If you are trying to forgive but still feel hurt, start here
Forgiveness is one of those things that sounds a lot simpler from the outside than it actually feels when you are the one carrying the wound. You may genuinely want to forgive. You may know bitterness is not where you want to live. You may even feel like God is clearly telling you to let go of revenge and move forward. But that does not automatically make the pain disappear. The memory can still sting. The loss can still feel real. The hurt can still feel tender long after you have decided you do not want to stay stuck in anger.
That is one reason I think it helps to go back to passages that speak honestly about forgiveness instead of treating it like a quick emotional reset. Scripture does call us to forgive, but it does not do that by pretending wounds are small. It talks about mercy, humility, vengeance, and the grace of God in ways that actually help shape the heart. If you are trying to forgive but still feel hurt, these passages are a good place to start.
Matthew 18:21–35
In Matthew 18, Peter asks Jesus how many times he is supposed to forgive someone who sins against him. Jesus answers by saying not seven times, but seventy-seven times, and then He tells the parable of the unforgiving servant. In context, the point is not that sin is no big deal. The point is that forgiven people are meant to become forgiving people because of how much mercy they themselves have received from God.
That matters when forgiveness feels hard because it shifts the focus away from whether the person who hurt you has made themselves easy to forgive. Jesus roots forgiveness in grace, not in the other person’s worthiness. That does not mean trust is instantly rebuilt or that pain vanishes overnight. It means the starting point for forgiveness is remembering how deeply you have been shown mercy by God. That is where this passage pushes your heart first.
Ephesians 4:31–32
Ephesians 4 says, “Let all bitterness and wrath and anger and clamor and slander be put away from you,” and then, “Be kind to one another, tenderhearted, forgiving one another, as God in Christ forgave you.” In context, Paul is talking about what it looks like to live as someone who has been made new in Christ. Forgiveness here is part of a whole new way of living, not just one isolated command dropped into the middle of nowhere.
I think this passage helps so much because it goes straight at the stuff that hurt can turn into over time. Bitterness. Anger. Harshness. Those things can start feeling normal when a wound keeps getting replayed in your mind. Paul does not pretend they are harmless. He tells believers to put them away and to forgive as they have been forgiven.
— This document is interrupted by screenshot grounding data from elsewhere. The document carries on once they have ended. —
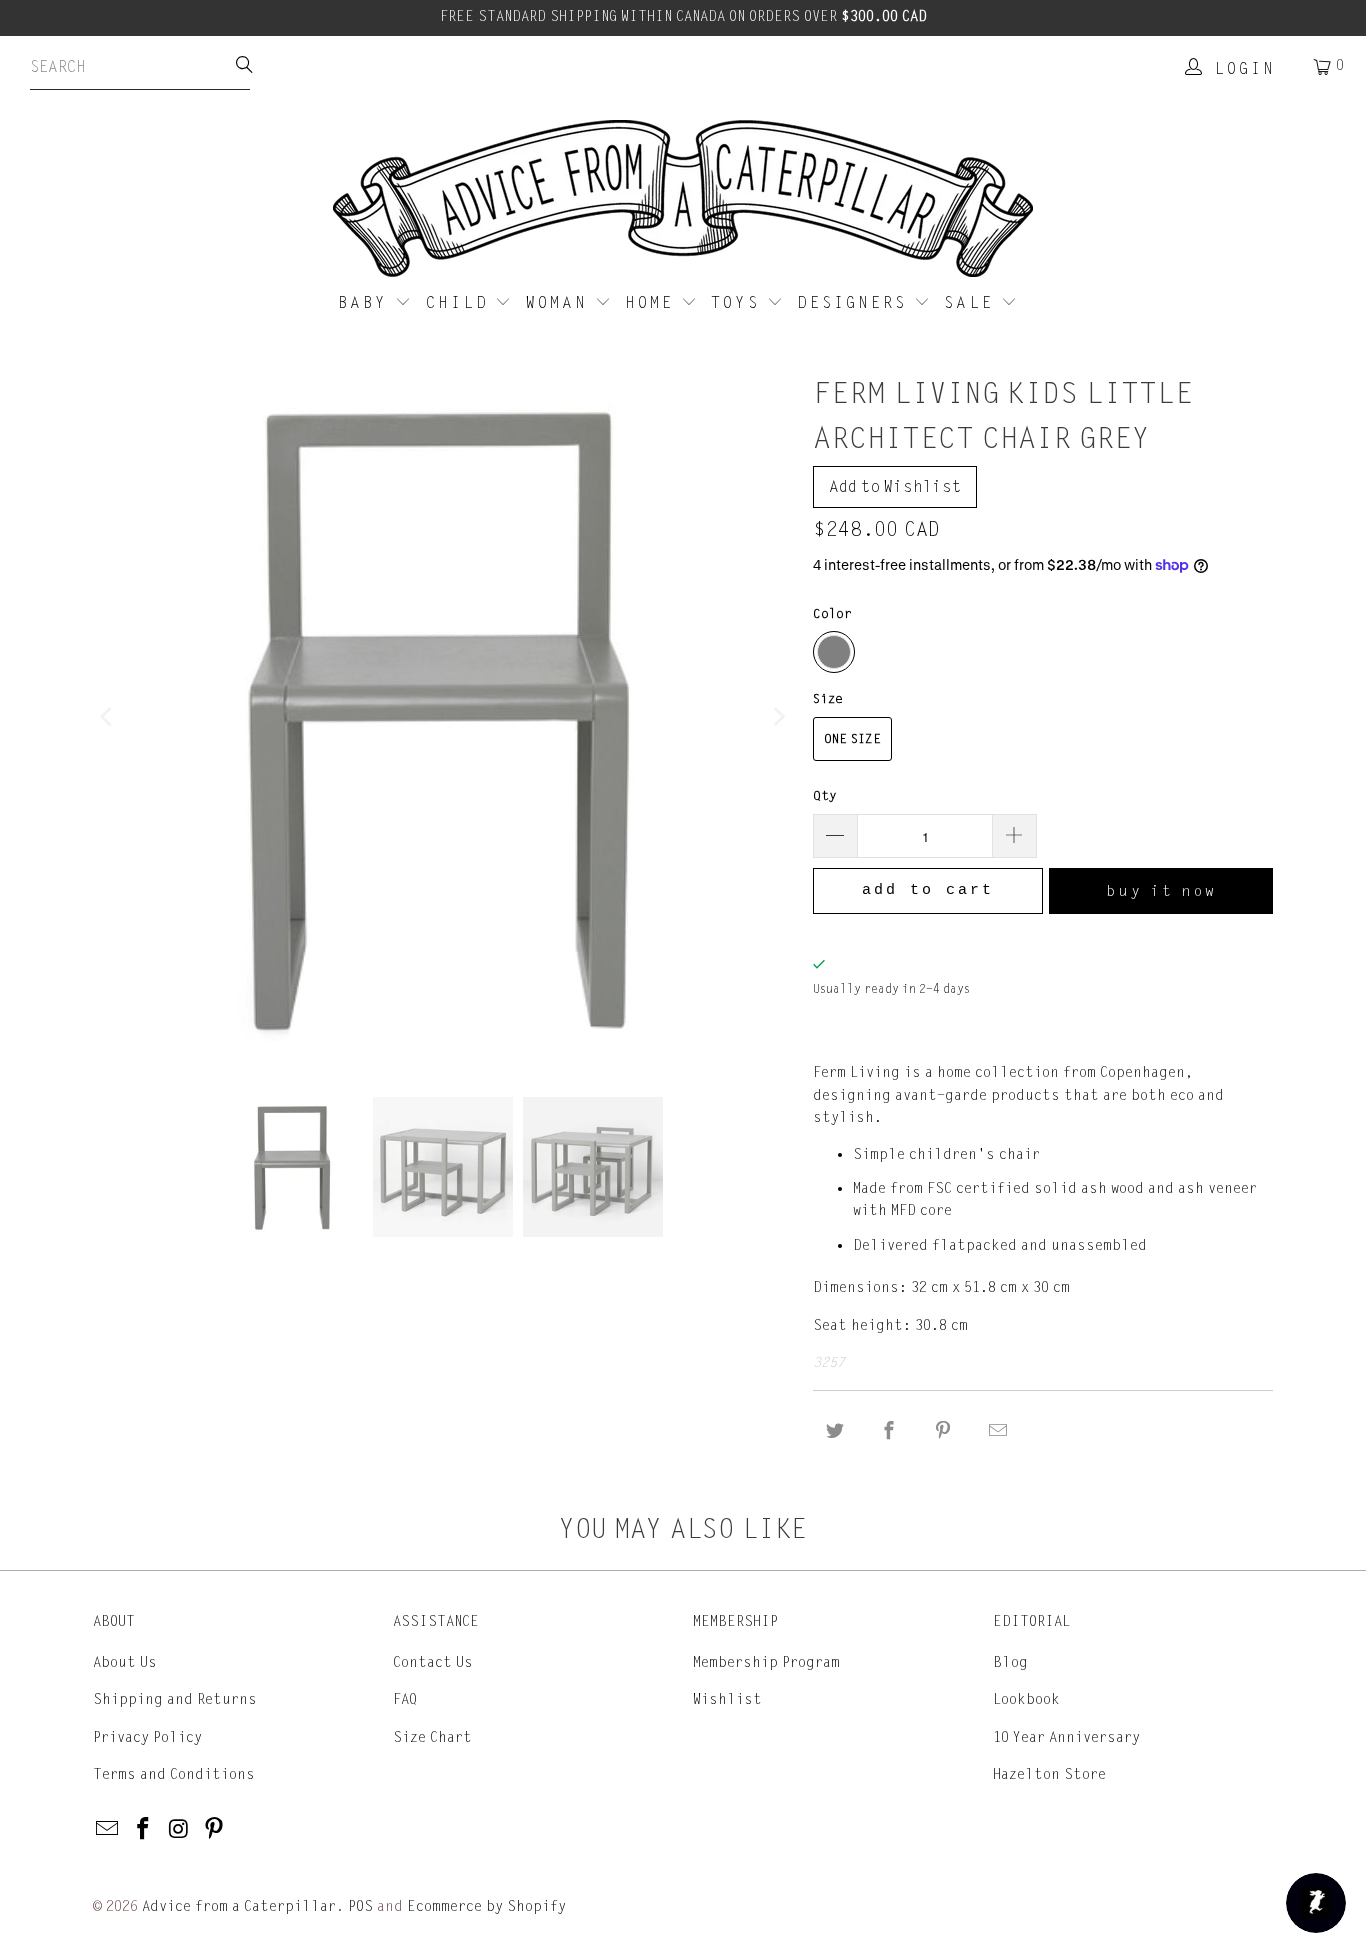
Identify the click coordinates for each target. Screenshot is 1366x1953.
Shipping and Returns (175, 1699)
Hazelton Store (1049, 1774)
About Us (125, 1662)
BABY (366, 303)
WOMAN (560, 303)
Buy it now (1161, 891)
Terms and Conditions (174, 1774)
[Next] (778, 717)
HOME (653, 303)
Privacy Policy (147, 1737)
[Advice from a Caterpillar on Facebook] (144, 1830)
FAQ (405, 1699)
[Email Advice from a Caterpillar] (108, 1830)
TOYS (739, 303)
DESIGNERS (855, 303)
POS (360, 1906)
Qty (825, 796)
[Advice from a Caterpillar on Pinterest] (215, 1830)
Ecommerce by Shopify (486, 1906)
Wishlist (727, 1699)
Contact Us (433, 1662)
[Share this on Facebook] (889, 1431)
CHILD (461, 303)
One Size (852, 739)
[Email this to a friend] (998, 1431)
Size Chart (432, 1737)
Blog (1010, 1662)
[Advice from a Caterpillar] (683, 200)
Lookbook (1026, 1699)
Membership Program (766, 1662)
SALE (972, 303)
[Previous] (108, 717)
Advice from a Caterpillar (239, 1906)
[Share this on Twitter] (835, 1431)
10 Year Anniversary (1066, 1737)
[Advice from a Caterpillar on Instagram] (179, 1830)
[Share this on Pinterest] (944, 1431)
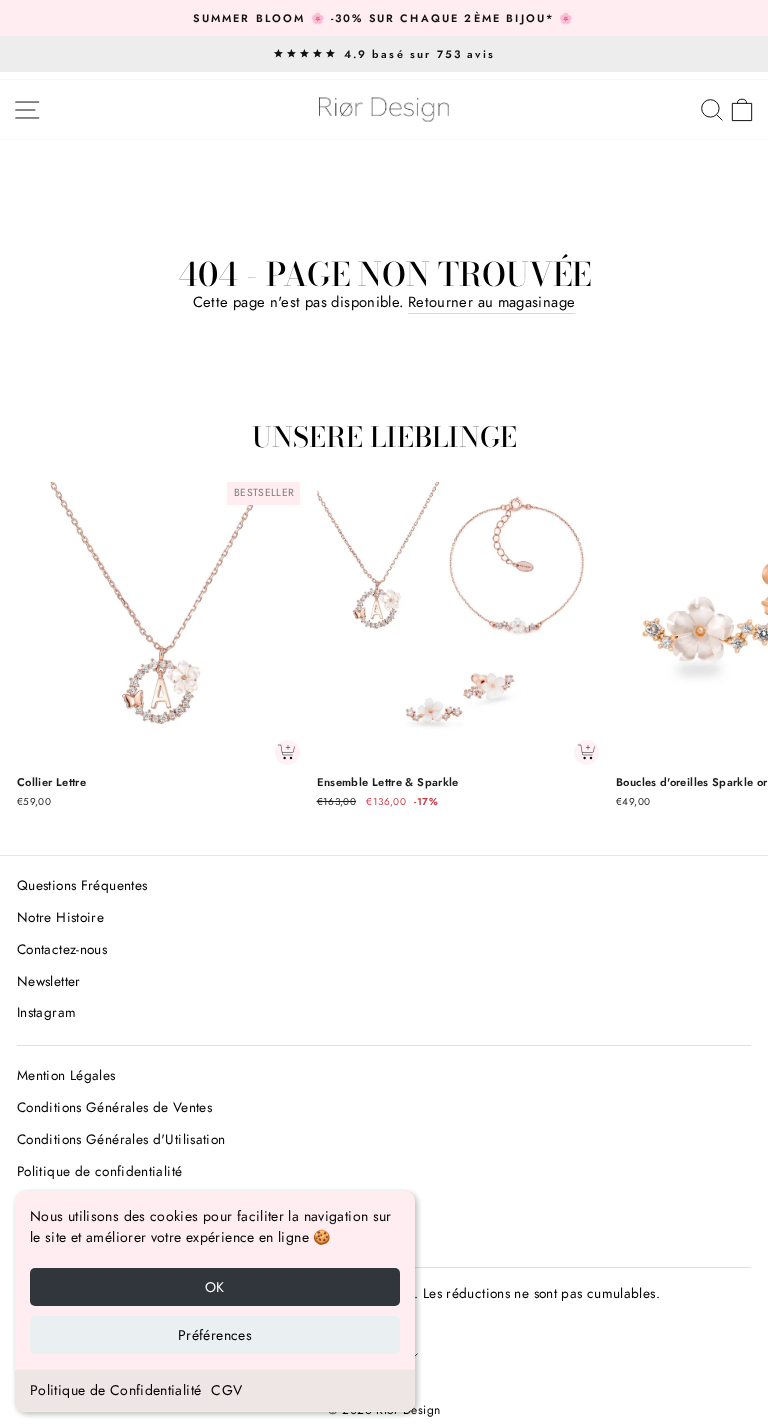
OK (215, 1287)
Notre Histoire (60, 917)
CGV (226, 1390)
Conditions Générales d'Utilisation (121, 1139)
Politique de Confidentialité (115, 1390)
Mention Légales (66, 1075)
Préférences (215, 1335)
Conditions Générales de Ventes (114, 1107)
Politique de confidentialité (99, 1171)
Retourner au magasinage (491, 302)
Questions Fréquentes (82, 885)
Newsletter (49, 981)
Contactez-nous (62, 949)
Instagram (46, 1012)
That does not downplay what happened. It just refuses to let what happened shape your heart more than God’s grace does.
Romans 12:17–21
Romans 12 is such an important passage for hurt people because it speaks directly to the part of you that wants justice now. Paul says, “Repay no one evil for evil,” and then, “Beloved, never avenge yourselves, but leave it to the wrath of God.” In context, this is not saying evil does not matter. It is saying vengeance belongs to God, not to you. That is a big difference.
When you are trying to forgive, one of the hardest parts is often not the pain itself. It is the desire to make sure the other person really feels what they did. This passage reminds you that you do not have to become the judge to take the hurt seriously. God sees what happened. He is not confused about wrong. Forgiveness is not calling evil good. It is refusing to let revenge become your job.
Colossians 3:12–14
In Colossians 3, Paul tells believers to put on compassion, kindness, humility, meekness, patience, and forgiveness. Then he says, “Above all these put on love, which binds everything together in perfect harmony.” In context, forgiveness is part of the daily character of people who belong to Christ. It is not presented like a one-time feeling. It is part of what believers put on as they walk in their new life.
That matters because forgiveness often takes more than one moment. Sometimes you decide to forgive, and then the hurt flares up again later and you have to keep laying it down. This passage is a good reminder that forgiveness lives alongside patience, tenderness, and love. It is not always dramatic. Sometimes it looks like repeatedly refusing to let resentment take the wheel again.
Psalm 55:12–14, 22
Psalm 55 is especially helpful when the hurt came from someone close. David says the wound did not come from an obvious enemy, but from “a man, my equal, my companion, my familiar friend.” In context, this is betrayal, and that makes the pain heavier. Some wounds hurt more because of where they came from. David does not minimize that. He says it plainly.
Then later he says, “Cast your burden on the Lord, and he will sustain you.” I love that this verse shows up in a psalm like this because it reminds you that betrayal is a burden, and God knows it. If you are trying to forgive but still feel hurt, this passage gives you language for both. The wound is real, and the burden can be brought to God. That is often where forgiveness gets untangled a little bit, one honest prayer at a time.
Forgiveness and healing do not always move at the same speed
I think that is one of the biggest things people need to hear about forgiveness. Letting go of vengeance and fully healing are not always happening on the exact same timeline. You can be sincerely trying to forgive and still feel the tenderness of what happened. Scripture does not treat that like failure. It calls you to mercy while also making room for honest pain.
If this is the kind of season you are in, start here. Read one of these passages slowly and stay with the whole section around it. Let it remind you that God is not asking you to fake healing. He is asking you to keep handing the hurt, the bitterness, and the need for justice back to Him.